Patki’s brief was to create a haven for guests that would embody the exotic grandeur of the monuments they have come to Agra to see and at the same time enfold them in luxury and serenity. All this while respecting complex zoning and design regulations imposed by Amarvilas’s unmatchable location.

“We had to be very careful in our design style,” says Patki, whose previous work for Oberoi included the opulent Rajvilas hotel just outside Jaipur. “Putting a contemporary building so close to the Taj would have had severe heritage re-percussions, but traditional Indian style would have competed with it, so we opted for a variant of traditional design—Asian in content, but with Indian accents.”

The size and siting were also issues: Regulations forbid building higher than the domes of the Taj, so in order to achieve the desired room count, he designed setbacks that allowed for guest room terraces on three levels, and he staggered interior corridors, creating octagonal lobbies to break up their length. And since the master plan called for each of the 112 guest rooms and suites to have a view of the Taj Mahal, says Patki, “we had to stretch the whole hotel lengthwise along the plot.” But he avoided monolithic monotony by placing rooms in two wings, accented by Ottoman-style bays and setting the building behind a colonnaded forecourt paved with traditional glass tiles and enlivened by frescoes painted with ground-semiprecious-stone pigments and gold leaf, in the Mughal style.

The result looks like a palace in a Mughal miniature, and guests could be forgiven if they felt they’d found themselves in an Indian fairy tale. Passing into the forecourt of the ceremonial entrance pavilion, they encounter fountains, filigreed stone bridges and tall pillars topped by torches; the lobby has a geometrically painted dome, a tiled floor and huge arched windows that frame a breathtaking vista of the Taj. Flanking the windows are a teak-paneled bar dominated by an antique map of the Taj Mahal and an elegant French-influenced tea lounge. Even the restaurants—the all-day Bellevue, with its hip Asian-Mediterranean fusion cuisine, and the more formal Esphahan, which serves signature Indian dishes—seem to tell a story about themselves and the people in them.
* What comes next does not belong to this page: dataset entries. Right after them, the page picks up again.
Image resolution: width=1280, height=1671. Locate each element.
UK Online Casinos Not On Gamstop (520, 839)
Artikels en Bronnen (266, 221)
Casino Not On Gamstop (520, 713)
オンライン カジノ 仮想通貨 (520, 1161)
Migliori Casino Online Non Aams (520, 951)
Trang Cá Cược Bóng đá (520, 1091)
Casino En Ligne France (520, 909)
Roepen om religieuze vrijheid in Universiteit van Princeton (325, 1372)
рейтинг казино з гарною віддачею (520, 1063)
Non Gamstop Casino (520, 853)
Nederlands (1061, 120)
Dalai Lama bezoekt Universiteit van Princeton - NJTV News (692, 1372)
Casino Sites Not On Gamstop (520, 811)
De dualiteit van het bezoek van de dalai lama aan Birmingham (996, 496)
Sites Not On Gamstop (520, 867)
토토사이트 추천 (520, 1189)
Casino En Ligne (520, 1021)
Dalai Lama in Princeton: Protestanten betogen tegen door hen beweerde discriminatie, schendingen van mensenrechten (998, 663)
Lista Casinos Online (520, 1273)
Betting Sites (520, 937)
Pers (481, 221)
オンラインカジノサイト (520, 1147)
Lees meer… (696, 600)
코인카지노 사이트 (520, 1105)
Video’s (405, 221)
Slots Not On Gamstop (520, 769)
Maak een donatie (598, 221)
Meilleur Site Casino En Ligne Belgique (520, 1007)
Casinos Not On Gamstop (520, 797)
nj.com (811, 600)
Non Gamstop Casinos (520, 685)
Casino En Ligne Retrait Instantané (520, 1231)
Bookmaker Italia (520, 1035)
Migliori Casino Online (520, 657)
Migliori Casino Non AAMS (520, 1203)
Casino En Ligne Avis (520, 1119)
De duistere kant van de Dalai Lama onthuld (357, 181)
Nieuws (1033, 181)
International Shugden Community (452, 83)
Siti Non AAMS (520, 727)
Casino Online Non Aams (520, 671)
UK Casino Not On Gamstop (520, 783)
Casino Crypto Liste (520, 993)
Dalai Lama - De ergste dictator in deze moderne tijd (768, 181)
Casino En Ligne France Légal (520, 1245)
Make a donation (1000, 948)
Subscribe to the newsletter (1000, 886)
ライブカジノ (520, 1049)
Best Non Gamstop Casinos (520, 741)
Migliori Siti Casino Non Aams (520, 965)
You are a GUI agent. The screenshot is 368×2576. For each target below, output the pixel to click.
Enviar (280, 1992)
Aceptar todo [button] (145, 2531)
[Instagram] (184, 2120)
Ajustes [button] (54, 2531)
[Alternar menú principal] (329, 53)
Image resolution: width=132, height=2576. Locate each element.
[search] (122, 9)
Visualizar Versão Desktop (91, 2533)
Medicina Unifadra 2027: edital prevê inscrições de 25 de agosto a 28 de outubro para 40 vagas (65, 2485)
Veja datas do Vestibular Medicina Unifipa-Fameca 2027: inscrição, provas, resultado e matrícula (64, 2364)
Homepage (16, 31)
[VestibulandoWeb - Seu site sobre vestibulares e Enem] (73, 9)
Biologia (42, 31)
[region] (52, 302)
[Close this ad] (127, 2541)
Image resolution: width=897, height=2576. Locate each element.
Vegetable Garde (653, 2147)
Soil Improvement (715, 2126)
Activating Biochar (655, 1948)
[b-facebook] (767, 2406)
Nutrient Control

Throughout Amarvilas, the traditional crafts and materials that are a hallmark of the Oberoi style lighten the grandeur of chandeliers and opulent furnishings. Creamy sandstone walls are frescoed or finished with a lime plaster; teak paneling, hand-knotted silk rugs and block-printed draperies soften the contours; the swimming pool is recessed into a terraced garden; guest rooms and suites are furnished with custom-built pieces and handwoven fabrics.

Modern technology underlies Amarvilas’s spa. Traditionally crafted iron gates, latticed windows and inlaid-stone floors are complemented by mosaic-lined whirlpool tubs, sauna and steam rooms and therapy suites, where Ayurvedic and anti-stress massages and skin treatments are available.

After a day of such pampering, guests should be ready for a full dose of sight-seeing. In-room guides to Agra’s monuments are only the beginning: The hotel will provide golf carts for the journey to the Taj, anits fleet of vintage automobiles is available for transport to any of the other attractions in the area. These include the Red Fort, the lacy stonework of Itmad-ud-Daulah’s tomb and—beyond Agra—the wildlife and bird sanctuaries at Bharatpur and the Chambal ravines, as well as the deserted city of Fatehpur Sikri.

But always visitors return to Amarvilas and to its view of the place Rudyard Kipling called “the Ivory Gate through which all good dreams come.” The Taj Mahal, he wrote, “seemed the embodiment of all things pure, all things holy.–.–.–.–That was the mystery of the building.” And that is the gift Amarvilas gives its guests.